How do I download a file using urllib.request in Python 3?

Asked 6/4, 2013 at 1:25 Answered 21/8, 2017 at 21:39

So, I'm messing around with urllib.request in Python 3 and am wondering how to write the result of getting an internet file to a file on the local machine. I tried this:

g = urllib.request.urlopen('http://media-mcw.cursecdn.com/3/3f/Beta.png')
with open('test.png', 'b+w') as f:
    f.write(g)

But I got this error:

TypeError: 'HTTPResponse' does not support the buffer interface

What am I doing wrong?

NOTE: I have seen this question, but it's related to Python 2's urllib2 which was overhauled in Python 3.

Equilibrant answered 6/4, 2013 at 1:25 Comment(1)

possible duplicate of Download file from web in Python 3 – Democratic 27/7, 2015 at 22:41

change

f.write(g)

f.write(g.read())

Wiatt answered 6/4, 2013 at 1:32 Comment(0)

An easier way I think (also you can do it in two lines) is to use:

import urllib.request
urllib.request.urlretrieve('http://media-mcw.cursecdn.com/3/3f/Beta.png', 'test.png')

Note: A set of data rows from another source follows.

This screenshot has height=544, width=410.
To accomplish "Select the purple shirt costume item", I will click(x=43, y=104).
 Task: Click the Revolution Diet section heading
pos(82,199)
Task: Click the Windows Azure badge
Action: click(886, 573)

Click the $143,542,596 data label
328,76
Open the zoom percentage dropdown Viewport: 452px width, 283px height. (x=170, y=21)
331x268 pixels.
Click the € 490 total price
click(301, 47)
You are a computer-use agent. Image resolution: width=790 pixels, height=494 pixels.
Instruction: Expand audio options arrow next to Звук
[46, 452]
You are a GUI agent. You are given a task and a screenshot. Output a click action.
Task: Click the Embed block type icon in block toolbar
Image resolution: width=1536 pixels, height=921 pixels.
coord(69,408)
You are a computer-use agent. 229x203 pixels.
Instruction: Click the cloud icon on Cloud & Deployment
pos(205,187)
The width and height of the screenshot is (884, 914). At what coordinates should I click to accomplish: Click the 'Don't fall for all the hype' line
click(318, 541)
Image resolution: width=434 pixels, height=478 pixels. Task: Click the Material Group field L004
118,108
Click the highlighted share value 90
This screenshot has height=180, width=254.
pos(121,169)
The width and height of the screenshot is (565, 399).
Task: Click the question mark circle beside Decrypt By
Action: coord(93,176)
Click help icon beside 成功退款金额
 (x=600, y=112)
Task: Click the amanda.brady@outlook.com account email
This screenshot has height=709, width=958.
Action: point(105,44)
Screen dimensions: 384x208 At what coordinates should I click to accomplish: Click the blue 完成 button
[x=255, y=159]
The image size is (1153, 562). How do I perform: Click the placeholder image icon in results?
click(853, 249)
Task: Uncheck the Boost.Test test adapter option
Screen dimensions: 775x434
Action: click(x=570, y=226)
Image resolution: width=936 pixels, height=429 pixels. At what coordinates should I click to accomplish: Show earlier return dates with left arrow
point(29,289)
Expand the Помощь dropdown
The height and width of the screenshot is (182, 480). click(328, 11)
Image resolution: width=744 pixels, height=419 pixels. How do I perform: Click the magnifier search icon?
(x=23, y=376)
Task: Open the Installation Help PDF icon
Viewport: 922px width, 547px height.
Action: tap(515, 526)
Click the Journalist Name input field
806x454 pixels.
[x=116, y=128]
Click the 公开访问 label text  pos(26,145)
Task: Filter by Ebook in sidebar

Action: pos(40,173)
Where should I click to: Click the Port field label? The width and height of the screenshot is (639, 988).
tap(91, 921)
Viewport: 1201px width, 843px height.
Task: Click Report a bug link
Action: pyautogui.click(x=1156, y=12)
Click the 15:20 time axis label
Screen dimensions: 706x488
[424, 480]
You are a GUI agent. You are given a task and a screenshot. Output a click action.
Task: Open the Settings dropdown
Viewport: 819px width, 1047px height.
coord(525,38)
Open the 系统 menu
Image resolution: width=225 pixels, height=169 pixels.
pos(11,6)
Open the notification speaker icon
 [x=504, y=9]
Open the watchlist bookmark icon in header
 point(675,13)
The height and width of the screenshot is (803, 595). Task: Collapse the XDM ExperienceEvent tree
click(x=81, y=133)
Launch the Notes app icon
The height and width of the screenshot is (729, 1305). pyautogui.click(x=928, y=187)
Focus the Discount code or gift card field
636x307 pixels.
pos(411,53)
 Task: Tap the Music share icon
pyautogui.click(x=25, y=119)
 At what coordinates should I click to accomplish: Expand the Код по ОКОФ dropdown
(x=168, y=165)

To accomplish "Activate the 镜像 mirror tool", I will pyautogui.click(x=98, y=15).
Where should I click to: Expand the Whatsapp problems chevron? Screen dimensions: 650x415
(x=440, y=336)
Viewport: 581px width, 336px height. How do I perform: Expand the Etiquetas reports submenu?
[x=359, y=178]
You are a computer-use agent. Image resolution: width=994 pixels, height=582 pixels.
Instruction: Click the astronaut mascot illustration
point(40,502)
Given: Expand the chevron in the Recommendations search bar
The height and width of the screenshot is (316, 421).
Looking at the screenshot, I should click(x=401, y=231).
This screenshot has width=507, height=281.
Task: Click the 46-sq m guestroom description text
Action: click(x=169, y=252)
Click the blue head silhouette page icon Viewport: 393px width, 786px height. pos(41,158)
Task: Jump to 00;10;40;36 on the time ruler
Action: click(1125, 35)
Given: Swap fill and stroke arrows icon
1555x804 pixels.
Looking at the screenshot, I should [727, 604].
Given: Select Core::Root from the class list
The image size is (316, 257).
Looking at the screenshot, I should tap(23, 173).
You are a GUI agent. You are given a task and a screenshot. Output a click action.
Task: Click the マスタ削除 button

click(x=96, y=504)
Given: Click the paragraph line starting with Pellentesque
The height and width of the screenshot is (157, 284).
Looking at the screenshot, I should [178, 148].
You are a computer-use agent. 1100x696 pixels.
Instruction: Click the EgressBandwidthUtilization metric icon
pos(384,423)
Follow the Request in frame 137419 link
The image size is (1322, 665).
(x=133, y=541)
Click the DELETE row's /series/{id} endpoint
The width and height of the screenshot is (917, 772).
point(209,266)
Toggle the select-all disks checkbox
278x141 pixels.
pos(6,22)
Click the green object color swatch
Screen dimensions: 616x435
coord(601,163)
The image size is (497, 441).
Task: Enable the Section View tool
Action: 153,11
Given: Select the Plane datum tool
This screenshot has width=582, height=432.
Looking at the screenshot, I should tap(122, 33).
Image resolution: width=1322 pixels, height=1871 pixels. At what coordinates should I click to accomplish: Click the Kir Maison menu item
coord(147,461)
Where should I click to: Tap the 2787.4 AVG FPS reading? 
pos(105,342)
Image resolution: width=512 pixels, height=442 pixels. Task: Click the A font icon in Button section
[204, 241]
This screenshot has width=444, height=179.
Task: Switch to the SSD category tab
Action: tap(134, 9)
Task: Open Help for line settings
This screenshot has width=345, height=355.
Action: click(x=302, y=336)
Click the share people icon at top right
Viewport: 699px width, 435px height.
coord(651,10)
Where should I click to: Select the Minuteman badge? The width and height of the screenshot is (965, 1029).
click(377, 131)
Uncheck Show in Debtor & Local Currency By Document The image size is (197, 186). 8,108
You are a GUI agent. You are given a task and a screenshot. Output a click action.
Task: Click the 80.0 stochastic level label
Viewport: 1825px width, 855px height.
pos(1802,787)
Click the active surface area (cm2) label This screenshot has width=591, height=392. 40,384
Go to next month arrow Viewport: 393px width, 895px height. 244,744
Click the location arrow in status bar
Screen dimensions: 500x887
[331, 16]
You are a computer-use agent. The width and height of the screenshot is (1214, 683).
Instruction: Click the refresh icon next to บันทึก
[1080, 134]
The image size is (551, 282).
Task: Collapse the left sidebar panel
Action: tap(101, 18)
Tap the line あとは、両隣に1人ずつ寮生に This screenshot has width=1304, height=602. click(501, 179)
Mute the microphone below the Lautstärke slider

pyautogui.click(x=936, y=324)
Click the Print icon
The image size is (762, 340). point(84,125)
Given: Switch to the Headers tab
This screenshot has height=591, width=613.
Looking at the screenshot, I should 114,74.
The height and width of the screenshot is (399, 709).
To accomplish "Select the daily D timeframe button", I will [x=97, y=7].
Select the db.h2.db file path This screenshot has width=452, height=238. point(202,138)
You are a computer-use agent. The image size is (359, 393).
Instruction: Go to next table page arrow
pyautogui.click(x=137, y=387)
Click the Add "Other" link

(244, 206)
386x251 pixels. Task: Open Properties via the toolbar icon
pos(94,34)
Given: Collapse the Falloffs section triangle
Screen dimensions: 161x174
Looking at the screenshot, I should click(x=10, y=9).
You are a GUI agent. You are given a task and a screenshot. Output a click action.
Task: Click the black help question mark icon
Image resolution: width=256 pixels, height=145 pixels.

As for the method you have used. When you use g = urllib.request.urlopen('http://media-mcw.cursecdn.com/3/3f/Beta.png') you are just fetching the file. You must use g.read(), g.readlines() or g.readline() to read it it.

It's just like reading a normal file (except for the syntax) and can be treated in a very similar way.

Bicapsular answered 21/8, 2017 at 21:39 Comment(8)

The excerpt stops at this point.